S’agissant de la demande reconventionnelle en contrefaçon, elle fait valoir que dès lors que la marque LABORATOIRE DE LA MER doit être déchue pour les produits cosmétiques en classe 3 faute d’usage sérieux pendant au moins 5 ans, LDLM n’a pas intérêt à agir en
contrefaçon de sa marque, sa demande étant irrecevable et en tous cas mal fondée. Si telle n’était pas l’appréciation du tribunal, elle objecte alors que la demanderesse ne démontre pas le moindre préjudice : ni l’amoindrissement du pouvoir attractif de sa propre marque, le mot MER étant d’ailleurs d’usage libre ; ni la diminution de sa valeur économique ; ni un quelconque préjudice moral.
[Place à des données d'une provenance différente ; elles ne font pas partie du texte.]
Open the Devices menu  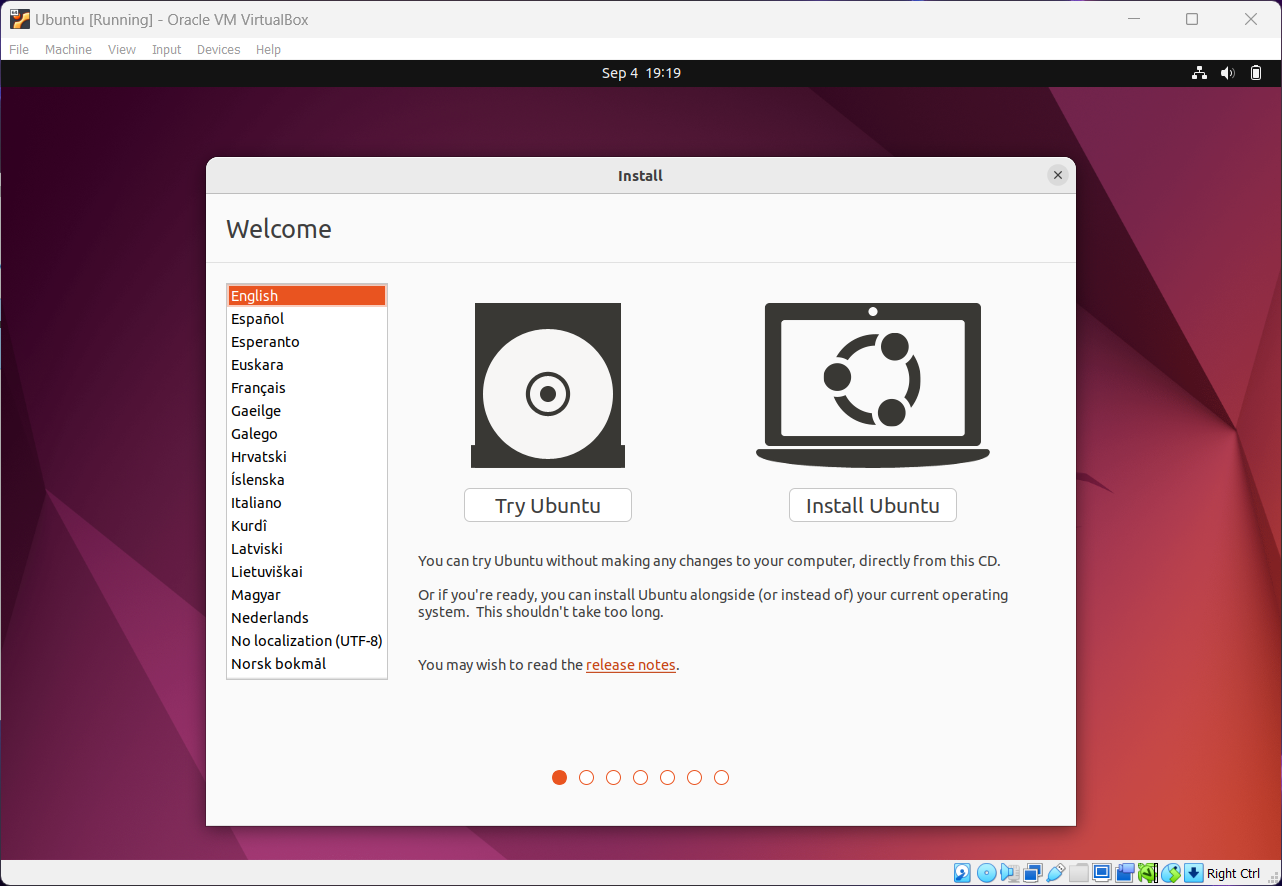(218, 49)
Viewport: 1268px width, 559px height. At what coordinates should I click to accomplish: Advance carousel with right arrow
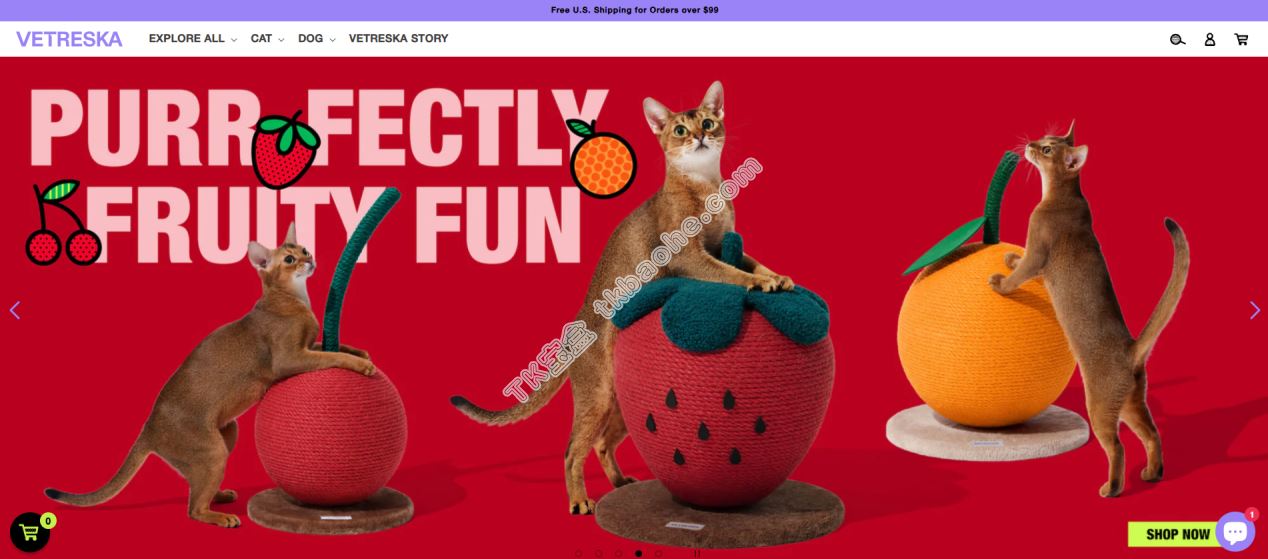point(1254,310)
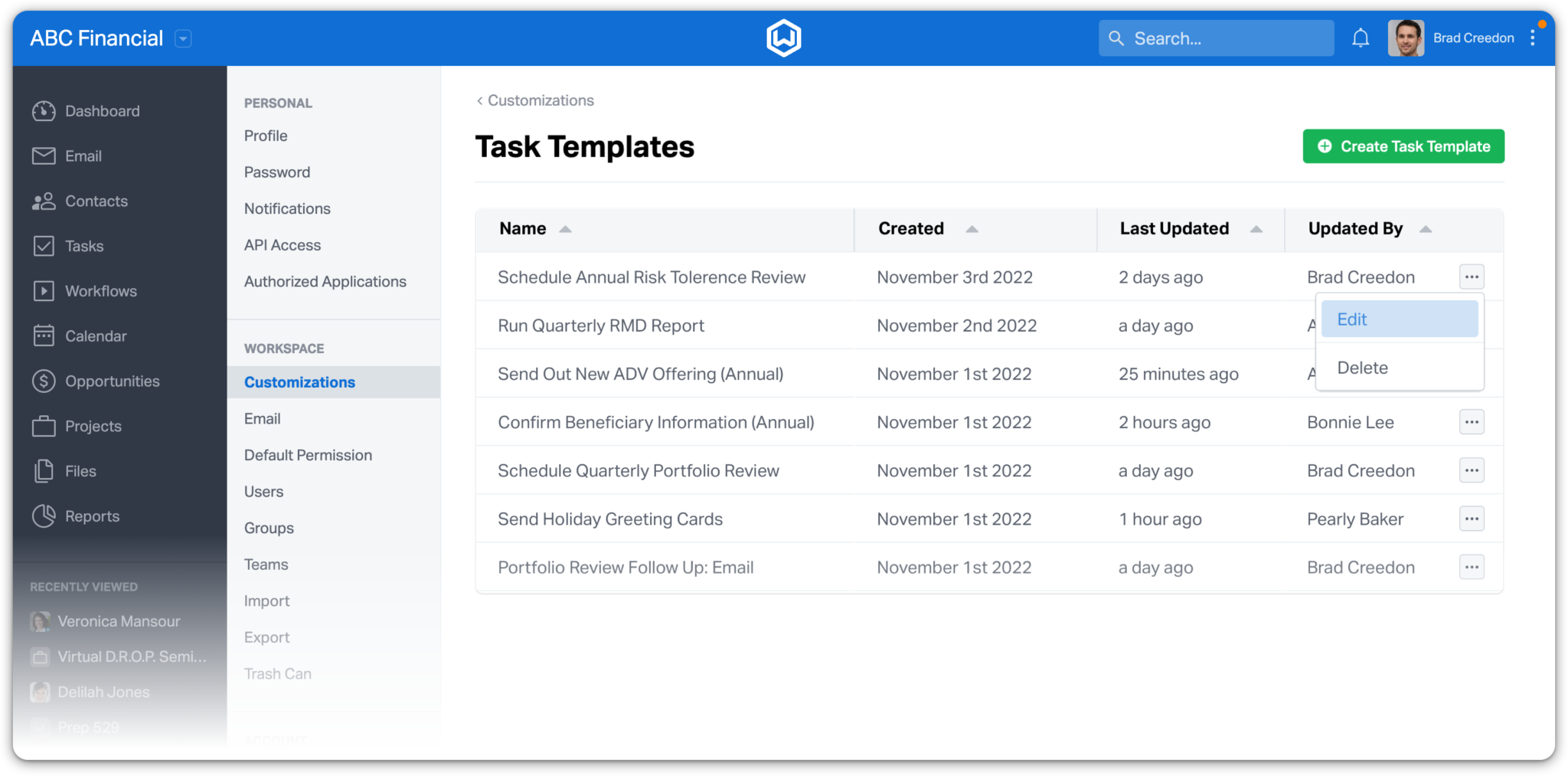Select the Calendar icon
This screenshot has width=1568, height=776.
(x=44, y=336)
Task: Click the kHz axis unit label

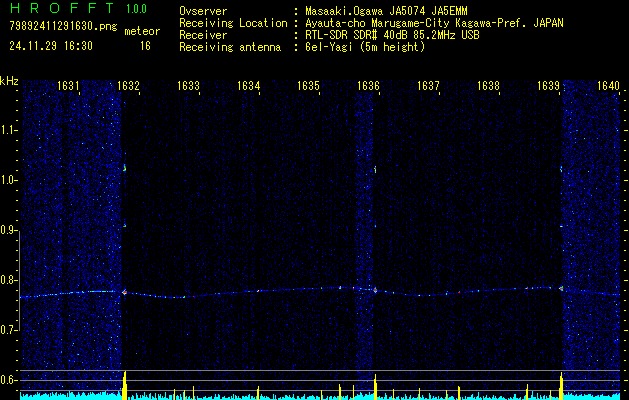Action: [x=9, y=80]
Elle ajoute que leur chiffrage exorbitant n’est pas davantage justifié.
S’agissant de la demande reconventionnelle subsidiaire en déchéance de la marque LA MER, LMT soulève la fin de non-recevoir tirée du défaut d’intérêt à agir dès lors que LDLM fabrique et commercialise des produits de santé, et non des cosmétiques, ainsi qu’en atteste son code NAF si bien que pour les mêmes raisons qu’elle échoue à démontrer un usage sérieux d’une marque de cosmétiques, elle n’a pas intérêt à agir en déchéance d’une marque de cosmétiques.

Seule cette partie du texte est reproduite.